Climate & Environment
- Atmospheric carbon dioxide concentration was approximately 297 parts per million, as later determined by ice core analysis.
- The Great San Francisco Earthquake struck on April 18 with an estimated magnitude of 7.9, rupturing the San Andreas Fault and triggering fires that destroyed over 80 percent of the city.
- A catastrophic typhoon struck Hong Kong on September 18, killing an estimated 10,000 people and sinking thousands of vessels in the harbor.
- Mount Vesuvius erupted violently on April 7-8, destroying the town of Ottaviano and killing over 100 people in the most significant eruption since 1872.
- A devastating earthquake and tsunami struck Valparaíso, Chile, on August 16, killing approximately 3,000 people and destroying much of the port city.
- The Antiquities Act was signed by President Roosevelt on June 8, authorizing the president to designate national monuments to protect historic and natural sites on federal land.
- Devil's Tower in Wyoming became the first designated U.S. National Monument under the Antiquities Act, signed by Roosevelt on September 24.
- Theodore Roosevelt continued his aggressive conservation policies, adding millions of acres to the national forest system during the year.
- Deforestation in the American Midwest and South continued at a rapid pace, prompting growing calls for forest conservation from scientists and civic leaders.
- Severe flooding affected parts of the Yangtze River basin in China, causing significant crop losses and displacing communities along the river.
Culture & Society
- Upton Sinclair published The Jungle in February, exposing the horrific conditions in the American meatpacking industry and galvanizing public support for food safety reform.
- The San Francisco earthquake on April 18 killed approximately 3,000 people and left over 200,000 homeless, devastating one of America's great cities.
- O. Henry (William Sydney Porter) published his short story "The Gift of the Magi" as part of his collection The Four Million, cementing his reputation as a master of the American short story.
- The first radio broadcast of voice and music by Reginald Fessenden on Christmas Eve was heard by radio operators on ships in the Atlantic, demonstrating the potential of wireless communication.
- The Chicago White Sox defeated the Chicago Cubs in the World Series, an all-Chicago matchup that became known as the "Hitless Wonders" series.
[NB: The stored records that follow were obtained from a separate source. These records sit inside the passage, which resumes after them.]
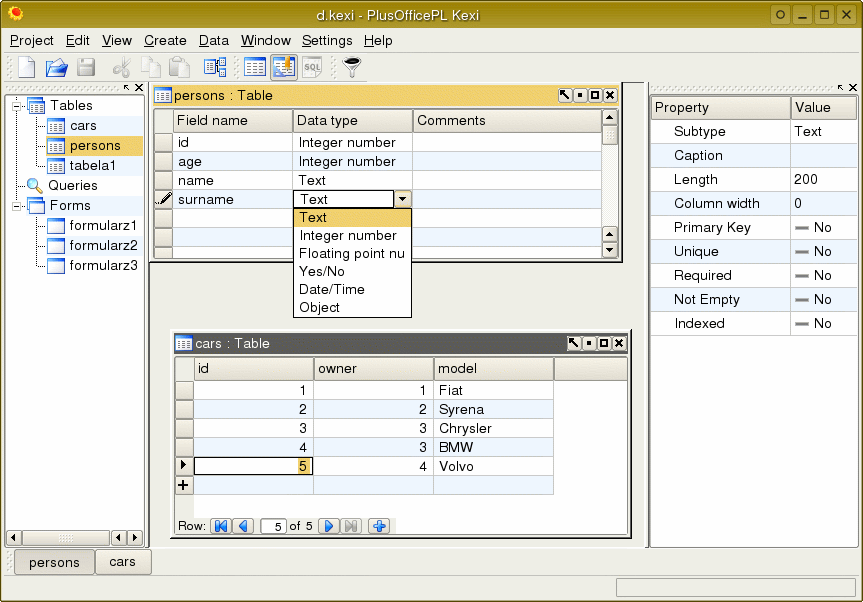This screenshot has height=602, width=863.
Task: Click the current row number field
Action: click(x=273, y=526)
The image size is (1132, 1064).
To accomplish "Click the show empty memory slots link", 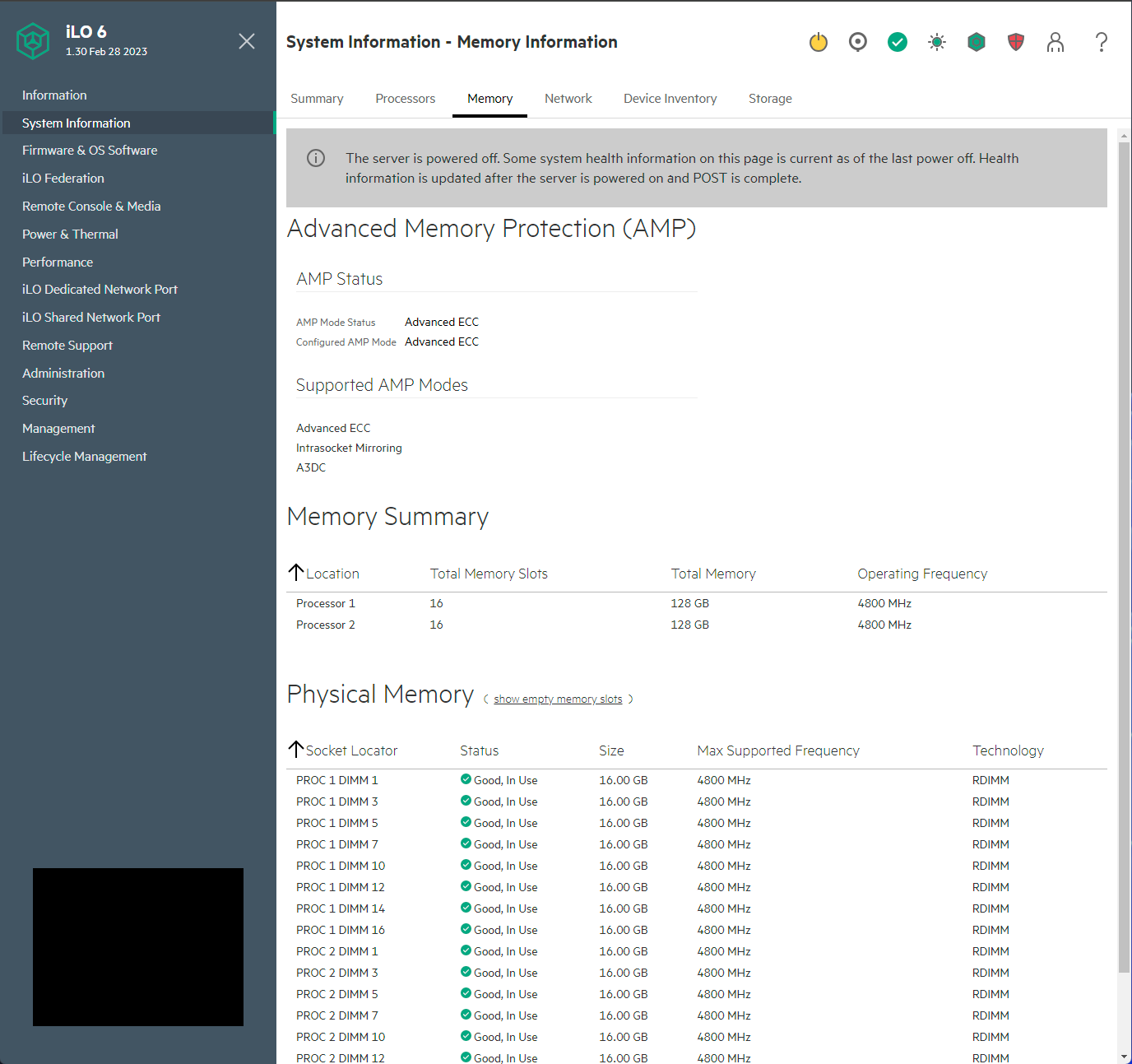I will [x=558, y=699].
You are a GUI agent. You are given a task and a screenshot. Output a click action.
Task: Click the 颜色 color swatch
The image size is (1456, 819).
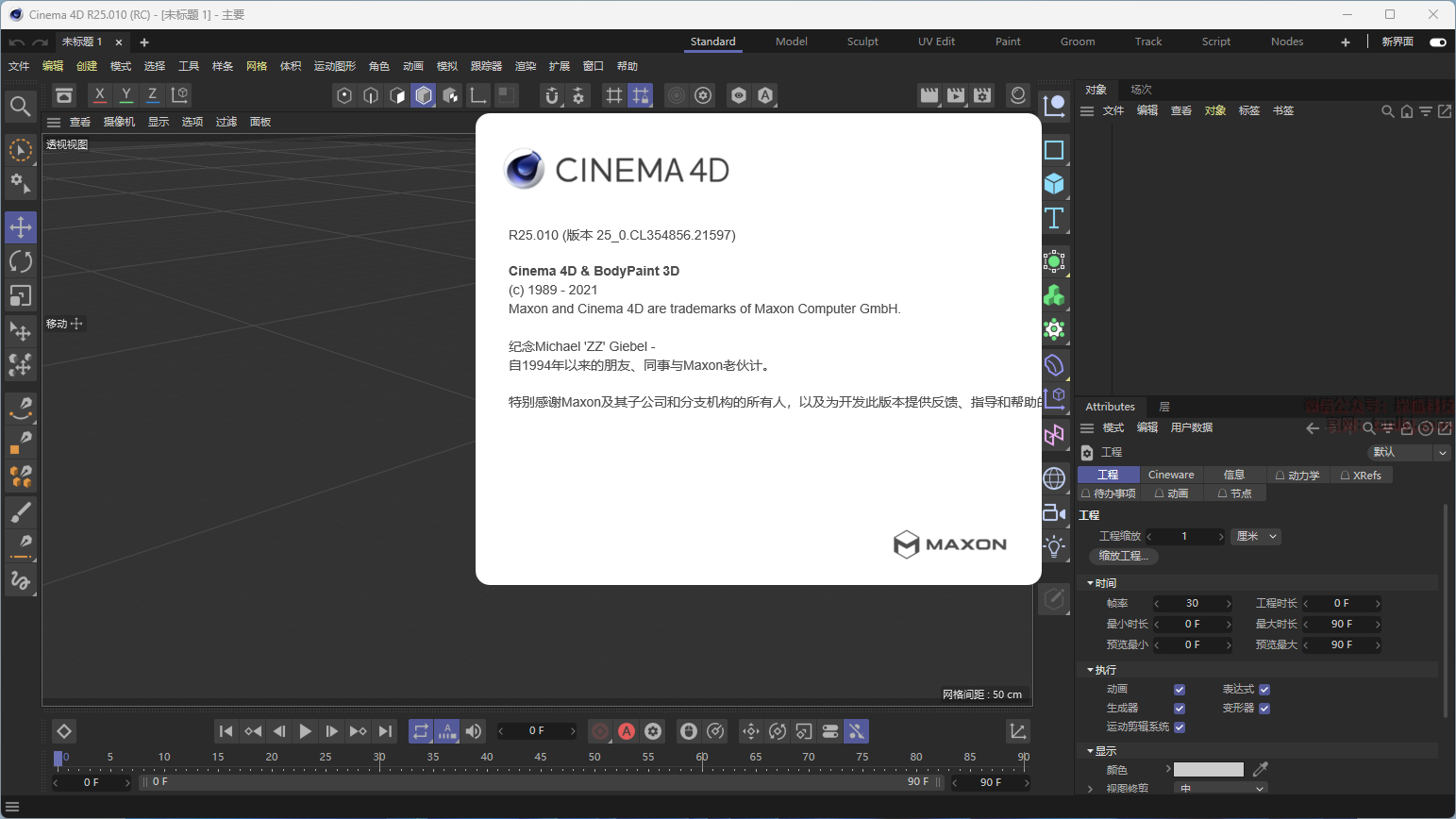click(x=1208, y=770)
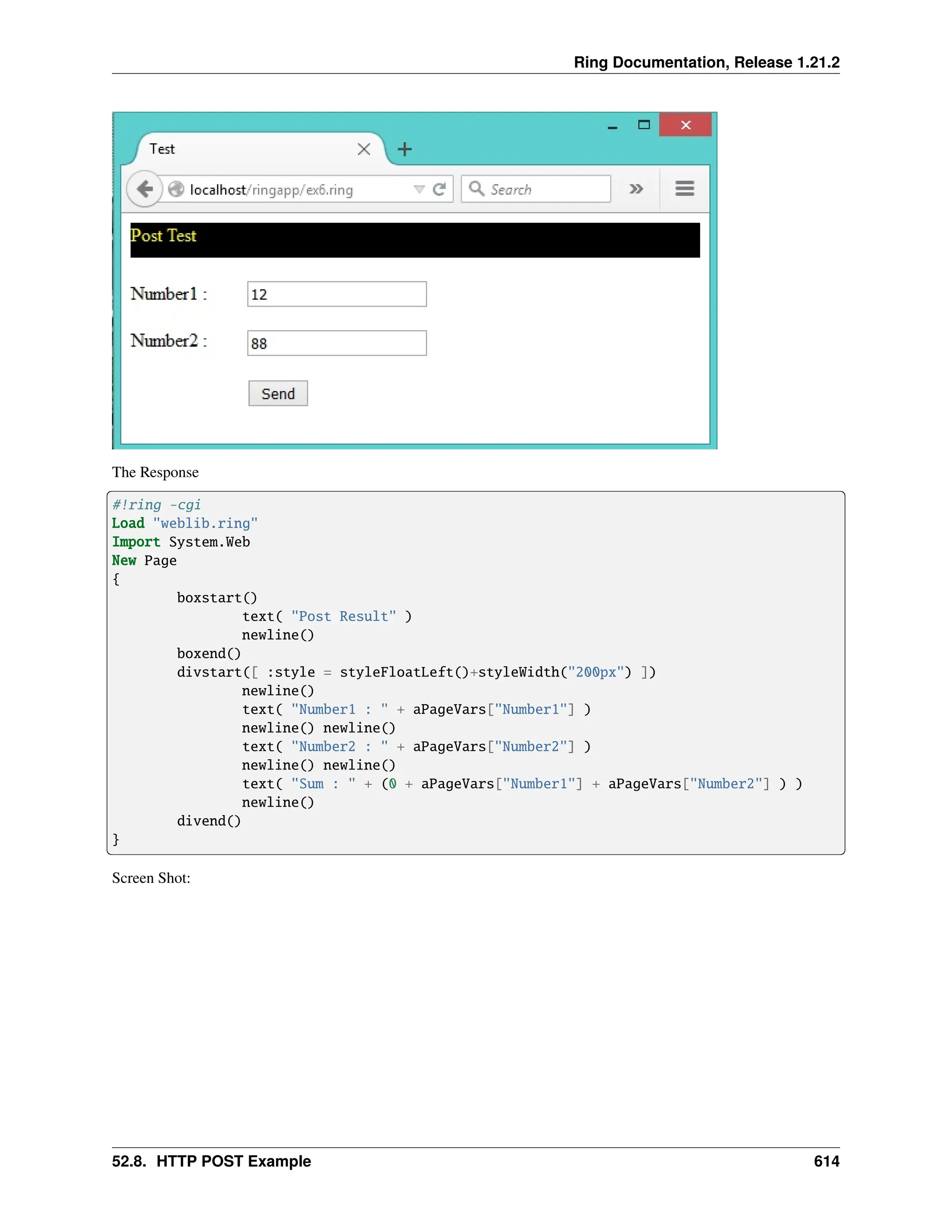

- John Galsworthy published The Man of Property, the first novel in The Forsyte Saga, chronicling the lives of an upper-middle-class English family.
- Giosuè Carducci of Italy became the first Italian to receive the Nobel Prize in Literature, recognized for his lyric poetry.
- The Aga Khan III emerged as a prominent leader of India's Muslim community, advocating for separate Muslim political representation within the British colonial system.
- The suffragette movement in Britain intensified as hundreds of women were arrested for demonstrations outside Parliament, drawing international attention to the cause of women's rights.
- The world population was approximately 1.74 billion.